Our findings are consistent with previous studies showing a negative relationship between obesity, as indexed by BMI, and cognitive performance in children, particularly on tasks of executive functioning.^6–8 These past studies, however, have not distinguished between the impact of visceral and peripheral body-fat on cognition. Further, while past studies control for sex, they have not investigated sex-by-BMI interactions, despite known sex differences in fat deposition.¹⁸ We found that, even with the relevant sex interactions, models that included VF and TBF estimated cognition better than models that included only BMI or WC. As VF and TBF influenced cognition in opposite directions, this finding highlights a potential limitation of anthropomorphic measures of obesity.

It is important to highlight that we observed the relationship between VF and cognitive performance in a population of typically developing adolescents. Adolescence is a time of emergence for cardiometabolic disease, with the metabolic syndrome occurring in 4% of all adolescents and 28% of overweight adolescents.^20,36 Adolescent cardiometabolic health has been shown to predict cardiovascular health in adulthood,³⁷ and cardiometabolic health in midlife is, in turn, associated with increased risk of dementia.^5,38 If elevated VF observed during adolescence remains, VF-cognition relationships observed early on could have cumulative effects, potentially increasing the risk of dementia later in life. Along these lines, Sabia and collegues⁹ found that cumulative obesity (assessed by BMI three times over approximately 36 years) was associated with decreased cognitive performance in late life.

As this study utilizes an observational design, the reported relationships could reflect one of three causal scenarios: (1) that VF causes executive functioning deficits, (2) that executive functioning deficits cause VF accumulation and (3) that a third factor causes both VF accumulation and executive function deficits. In the first scenario, VF could impact cognitive health via its influence on cardiometabolic health. For example, adipose tissue, in particular VF, secretes pro-inflammatory cytokines into the bloodstream,³⁹ and research in rodents shows that elevated levels of inflammatory cytokines in the periphery result in an exaggerated neuroinflammatory response that impairs cognitive performance.⁴⁰ In accordance with our observed sex difference, epidemiological evidence suggests that the relationship between VF and cytokines is moderated by sex; such that for every standard deviation increase in VF, women show higher levels of C-reactive protein than men.¹⁹ C-reactive protein has also been associated negatively with executive function measures of cognition (including Digit-span Backwards) in obese females, but not males.⁴¹ In addition, higher levels of interleukin-6, another biomarker of inflammation, have been found to be associated with a decline in verbal fluency, albeit only in females.⁴²

In the second scenario, lower executive functioning could cause VF accumulation through lower cognitive control of eating impulses and/or food preferences. One study found that lower activity in brain areas underlying executive functioning on a delay-discounting task was associated with increased weight gain in the 1–3 years following participation.⁴³ While it may be the case that poor executive functioning leads to increased VF, understanding this relationship is of equal clinical interest. If poor executive functioning precedes obesity, interventions tailored to increasing executive functioning may improve responses to lifestyle modification methods.

+ + + + +

• **WHAT IS REQUIRED**:
In the passage on visceral fat and cognition, take the part that opens with the words "It is important" and closes with "in late life.", and write it out again with "dementia" switched to "cognitive decline". The records are separate material with no connection to the passage on visceral fat and cognition.

(Collection entries)
+ + + + +

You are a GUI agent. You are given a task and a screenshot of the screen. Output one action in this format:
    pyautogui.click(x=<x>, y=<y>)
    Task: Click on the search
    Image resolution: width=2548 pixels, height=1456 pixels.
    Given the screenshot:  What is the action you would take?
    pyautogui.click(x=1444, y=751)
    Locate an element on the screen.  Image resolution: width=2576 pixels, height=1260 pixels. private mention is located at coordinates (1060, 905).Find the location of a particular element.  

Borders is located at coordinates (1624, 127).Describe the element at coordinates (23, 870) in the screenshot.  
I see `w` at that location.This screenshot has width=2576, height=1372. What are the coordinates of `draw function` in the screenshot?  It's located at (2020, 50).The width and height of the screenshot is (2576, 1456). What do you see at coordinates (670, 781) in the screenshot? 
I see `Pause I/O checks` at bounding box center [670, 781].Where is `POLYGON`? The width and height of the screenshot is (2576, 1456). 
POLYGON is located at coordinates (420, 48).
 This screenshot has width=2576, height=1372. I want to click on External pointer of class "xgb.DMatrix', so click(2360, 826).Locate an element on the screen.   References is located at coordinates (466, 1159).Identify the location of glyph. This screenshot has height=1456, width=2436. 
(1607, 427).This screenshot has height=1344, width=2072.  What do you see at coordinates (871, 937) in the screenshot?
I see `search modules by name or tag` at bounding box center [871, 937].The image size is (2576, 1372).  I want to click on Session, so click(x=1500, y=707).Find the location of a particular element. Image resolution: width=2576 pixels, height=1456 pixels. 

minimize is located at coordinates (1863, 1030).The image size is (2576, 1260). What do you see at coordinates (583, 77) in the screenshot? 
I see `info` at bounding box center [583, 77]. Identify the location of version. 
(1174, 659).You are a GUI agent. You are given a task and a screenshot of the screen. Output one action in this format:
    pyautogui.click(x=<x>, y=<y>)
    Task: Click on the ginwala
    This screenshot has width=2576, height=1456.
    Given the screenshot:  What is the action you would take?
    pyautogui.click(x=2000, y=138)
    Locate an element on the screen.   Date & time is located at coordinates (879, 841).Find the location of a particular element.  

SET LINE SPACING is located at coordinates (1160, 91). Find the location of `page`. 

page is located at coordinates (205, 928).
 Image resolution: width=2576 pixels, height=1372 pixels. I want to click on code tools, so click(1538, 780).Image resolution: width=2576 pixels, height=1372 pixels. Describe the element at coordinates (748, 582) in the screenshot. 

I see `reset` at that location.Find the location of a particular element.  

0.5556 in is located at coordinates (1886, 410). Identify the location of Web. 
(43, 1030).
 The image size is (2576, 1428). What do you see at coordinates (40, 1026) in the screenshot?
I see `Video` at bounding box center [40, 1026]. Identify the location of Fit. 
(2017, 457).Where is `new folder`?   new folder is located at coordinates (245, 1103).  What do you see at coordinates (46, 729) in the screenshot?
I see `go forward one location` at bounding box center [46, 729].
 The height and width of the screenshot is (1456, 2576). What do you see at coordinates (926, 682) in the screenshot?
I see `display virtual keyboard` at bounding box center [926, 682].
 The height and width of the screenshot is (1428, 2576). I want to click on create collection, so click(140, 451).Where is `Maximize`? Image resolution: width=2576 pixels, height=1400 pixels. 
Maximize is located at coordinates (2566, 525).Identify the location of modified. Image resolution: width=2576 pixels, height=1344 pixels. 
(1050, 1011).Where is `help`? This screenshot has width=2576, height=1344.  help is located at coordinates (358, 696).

+ + + + +

• **OUTPUT FOR THIS EXERCISE**:
It is important to highlight that we observed the relationship between VF and cognitive performance in a population of typically developing adolescents. Adolescence is a time of emergence for cardiometabolic disease, with the metabolic syndrome occurring in 4% of all adolescents and 28% of overweight adolescents.^20,36 Adolescent cardiometabolic health has been shown to predict cardiovascular health in adulthood,³⁷ and cardiometabolic health in midlife is, in turn, associated with increased risk of cognitive decline.^5,38 If elevated VF observed during adolescence remains, VF-cognition relationships observed early on could have cumulative effects, potentially increasing the risk of cognitive decline later in life. Along these lines, Sabia and collegues⁹ found that cumulative obesity (assessed by BMI three times over approximately 36 years) was associated with decreased cognitive performance in late life.